16 Aralık 2014 Salı

ÖDÜNÇ YUMURTALAR


ÖDÜNÇ YUMURTALAR

Her insanın ayrı bir dünya olduğu söylenegeldiği gibi, yine her insanın gizemli bir hikayesinin varlığı dillere pelesenktir. Bu uygun anlar, ortamlarda ve derin muhabbetlerde tekrarlarla, altı itinalı çizilerek dile getirilir. Tek tek etrafımızdaki bireylere baktığımızda, bunun gerçekten de böyle olduğunu görürüz. O nedenle; her canlının üzerinde kendince dik durmaya çalıştığı dünya, içine milyarlarca dünyayı tıkış tıkış sığdırır. Bu noktada, dünya insanlığının farklı duyguları, hırsları, tutkuları, birbirinden tepeden tırnağa, olaylara bakışında, düşünme tarzlarında, ilgi alanlarında ve diğer pek çok konuda değişkenliği vardır. Var olan ayrıcalıklar, düşünülüp, göz önüne getirildiğinde, bu başınızın dönmesine yeter de artar ki, güzel ve muhteşem olan da aslında bu benzemeyişlerdir.
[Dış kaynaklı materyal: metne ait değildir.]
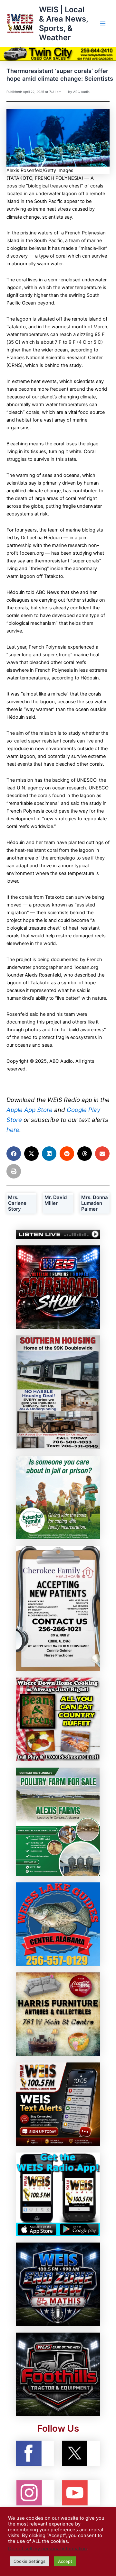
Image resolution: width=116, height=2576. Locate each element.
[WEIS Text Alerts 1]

İtalya’nın en büyük ressam, heykeltıraş, şair ve bilginlerinden biri olan Michelangelo 1501 yılında yapımına başladığı ve dört yıl boyunca gecesini gündüzüne katarak başardığı, beş buçuk metre boyundaki kral Davut heykeli ile tarihe adını büyük kratlı pırlantaları yan yana tek tek dizdirerek, yazdırmayı başardı ve ölümsüzleşti. Michelange’ya ölümsüzlüğü getiren bu eser, aynı zamanda Dünyanın yapılan ilk çıplak heykelidir. Heykel insan anatomisinin en ince detayları açısından alabildiğine kusursuz ve pürüzsüzdür.
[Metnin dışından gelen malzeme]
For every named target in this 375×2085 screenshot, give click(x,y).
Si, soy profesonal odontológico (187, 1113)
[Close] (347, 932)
Michelangelo, aynı muhteşemlikte olan Musa adlı eserini bitirdikten sonra, çekici ile devasa yapıtının dizine hızla vurur ve “konuşsana” diye haykırır. Davut Heykelinde mermer ötesindeki o dudak uçuklatan inanılmaz gerçekliğini görenler, şaşkınlıklarını gizleyemezler. Bu harikulade figürü, bu denli büyük bir mermerden nasıl çıkardığını şaşkınlıkla soranlara;
“Ben sadece bu mermer kütlesi içindeki figürü gördüm ve O’nu özgür bırakana kadar etrafını yonttum.” diye yanıtlar.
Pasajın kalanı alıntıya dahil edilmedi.